The authors built IntentGrasp, a large-scale benchmark for evaluating how well LLMs understand intent in speech, conversation, and writing. Drawn from 49 diverse, open-licensed corpora across 12 domains, the benchmark includes 262k training instances, a 12.9k All Set, and a harder 470-case Gem Set. Testing 20 LLMs (including GPT-5.4, Gemini-3.1-Pro, Claude-Opus-4.7) reveals poor performance: below 60% on All Set, below 25% on Gem Set, with 17 of 20 models worse than random guessing (15.2%) on Gem Set, while estimated human performance is ~81%. The authors propose Intentional Fine-Tuning (IFT)—fine-tuning on the training set—which boosts F1 by 30+ points on All Set and 20+ on Gem Set, with strong cross-domain generalization in leave-one-domain-out experiments.

Main takeaways:

  • Intent understanding is crucial for helpful assistants but remains unsolved: frontier LLMs score below 60% on All Set and below 25% on the harder Gem Set.

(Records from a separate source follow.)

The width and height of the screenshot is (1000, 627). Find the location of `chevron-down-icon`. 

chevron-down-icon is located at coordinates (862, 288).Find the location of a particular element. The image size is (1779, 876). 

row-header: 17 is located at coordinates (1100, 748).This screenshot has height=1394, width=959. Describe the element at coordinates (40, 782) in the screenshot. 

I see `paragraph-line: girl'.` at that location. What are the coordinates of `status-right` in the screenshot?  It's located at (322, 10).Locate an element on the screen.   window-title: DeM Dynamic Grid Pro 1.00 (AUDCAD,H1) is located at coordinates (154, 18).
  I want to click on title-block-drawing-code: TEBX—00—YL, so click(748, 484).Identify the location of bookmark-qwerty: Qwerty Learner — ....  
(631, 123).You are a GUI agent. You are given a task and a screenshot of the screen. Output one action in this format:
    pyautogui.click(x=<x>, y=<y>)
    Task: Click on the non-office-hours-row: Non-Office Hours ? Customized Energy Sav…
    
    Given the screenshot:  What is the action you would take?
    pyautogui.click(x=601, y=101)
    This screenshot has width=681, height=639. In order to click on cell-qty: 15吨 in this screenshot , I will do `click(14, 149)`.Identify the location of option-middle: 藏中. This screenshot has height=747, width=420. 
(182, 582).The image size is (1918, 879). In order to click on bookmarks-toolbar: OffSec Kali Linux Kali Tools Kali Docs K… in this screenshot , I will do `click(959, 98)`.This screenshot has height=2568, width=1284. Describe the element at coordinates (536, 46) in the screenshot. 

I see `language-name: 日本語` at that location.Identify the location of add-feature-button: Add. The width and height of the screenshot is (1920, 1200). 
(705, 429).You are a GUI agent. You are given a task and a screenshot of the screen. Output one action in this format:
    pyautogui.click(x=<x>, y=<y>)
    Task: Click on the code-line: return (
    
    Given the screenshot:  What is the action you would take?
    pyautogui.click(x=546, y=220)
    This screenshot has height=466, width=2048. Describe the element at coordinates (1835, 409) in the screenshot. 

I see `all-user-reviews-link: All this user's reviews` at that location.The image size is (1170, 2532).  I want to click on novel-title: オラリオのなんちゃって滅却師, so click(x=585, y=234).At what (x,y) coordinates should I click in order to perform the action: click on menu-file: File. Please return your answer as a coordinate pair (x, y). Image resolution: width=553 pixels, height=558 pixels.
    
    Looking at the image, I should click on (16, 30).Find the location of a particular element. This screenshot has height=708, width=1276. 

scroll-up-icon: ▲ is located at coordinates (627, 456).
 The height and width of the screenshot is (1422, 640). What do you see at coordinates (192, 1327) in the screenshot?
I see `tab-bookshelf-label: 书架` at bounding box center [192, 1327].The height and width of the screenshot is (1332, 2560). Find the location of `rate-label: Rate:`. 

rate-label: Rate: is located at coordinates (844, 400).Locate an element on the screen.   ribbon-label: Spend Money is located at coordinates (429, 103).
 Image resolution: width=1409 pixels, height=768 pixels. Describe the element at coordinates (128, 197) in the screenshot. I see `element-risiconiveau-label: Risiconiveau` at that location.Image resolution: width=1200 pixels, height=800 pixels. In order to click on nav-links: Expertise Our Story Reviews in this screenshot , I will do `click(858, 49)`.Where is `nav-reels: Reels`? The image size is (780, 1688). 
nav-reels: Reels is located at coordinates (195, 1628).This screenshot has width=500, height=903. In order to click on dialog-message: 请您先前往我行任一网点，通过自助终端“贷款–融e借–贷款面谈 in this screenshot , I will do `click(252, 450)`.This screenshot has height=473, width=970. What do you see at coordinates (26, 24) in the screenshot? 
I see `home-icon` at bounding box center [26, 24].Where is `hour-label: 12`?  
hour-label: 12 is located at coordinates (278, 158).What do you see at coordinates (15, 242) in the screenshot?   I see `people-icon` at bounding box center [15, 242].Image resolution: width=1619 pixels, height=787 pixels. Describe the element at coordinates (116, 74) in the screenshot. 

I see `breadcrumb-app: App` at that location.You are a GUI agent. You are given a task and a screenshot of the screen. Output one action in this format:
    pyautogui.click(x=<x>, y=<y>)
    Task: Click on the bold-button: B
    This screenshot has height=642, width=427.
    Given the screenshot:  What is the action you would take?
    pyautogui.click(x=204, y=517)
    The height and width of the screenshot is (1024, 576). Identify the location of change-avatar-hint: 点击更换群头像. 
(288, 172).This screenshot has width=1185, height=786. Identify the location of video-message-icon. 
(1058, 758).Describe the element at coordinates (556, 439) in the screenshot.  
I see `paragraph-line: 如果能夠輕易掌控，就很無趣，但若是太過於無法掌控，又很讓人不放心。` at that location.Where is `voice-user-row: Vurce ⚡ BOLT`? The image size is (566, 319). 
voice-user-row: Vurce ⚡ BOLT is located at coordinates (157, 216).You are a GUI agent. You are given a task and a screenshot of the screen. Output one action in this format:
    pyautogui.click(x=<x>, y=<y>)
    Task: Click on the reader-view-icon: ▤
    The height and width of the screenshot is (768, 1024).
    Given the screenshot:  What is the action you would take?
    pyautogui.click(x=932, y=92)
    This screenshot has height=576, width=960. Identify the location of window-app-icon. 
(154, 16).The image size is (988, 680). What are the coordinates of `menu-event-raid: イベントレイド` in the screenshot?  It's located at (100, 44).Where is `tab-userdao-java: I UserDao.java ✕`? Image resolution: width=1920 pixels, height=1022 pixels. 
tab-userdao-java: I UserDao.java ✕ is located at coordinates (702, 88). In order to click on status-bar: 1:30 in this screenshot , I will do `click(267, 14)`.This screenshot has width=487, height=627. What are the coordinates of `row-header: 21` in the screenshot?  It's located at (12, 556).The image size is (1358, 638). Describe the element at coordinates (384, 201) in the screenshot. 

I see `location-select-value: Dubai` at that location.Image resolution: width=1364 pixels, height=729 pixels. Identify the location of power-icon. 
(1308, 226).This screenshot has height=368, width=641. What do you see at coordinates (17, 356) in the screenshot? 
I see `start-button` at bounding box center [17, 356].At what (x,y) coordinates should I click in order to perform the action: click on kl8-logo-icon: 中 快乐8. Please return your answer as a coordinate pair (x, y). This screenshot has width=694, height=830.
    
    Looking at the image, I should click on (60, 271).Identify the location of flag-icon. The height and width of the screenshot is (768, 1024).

  • 17 of 20 tested models perform worse than random guessing on Gem Set; estimated human performance is ~81%, showing huge headroom.
  • IntentGrasp unifies 49 corpora across 12 domains into a single benchmark with a large training set (262k) and two test sets (All and Gem).
  • Intentional Fine-Tuning (IFT)—simply fine-tuning on the training set—yields 30+ point F1 gains on All Set and 20+ on Gem Set.
  • Leave-one-domain-out experiments confirm IFT generalizes well across domains, suggesting it's a promising path to more capable and safer assistants.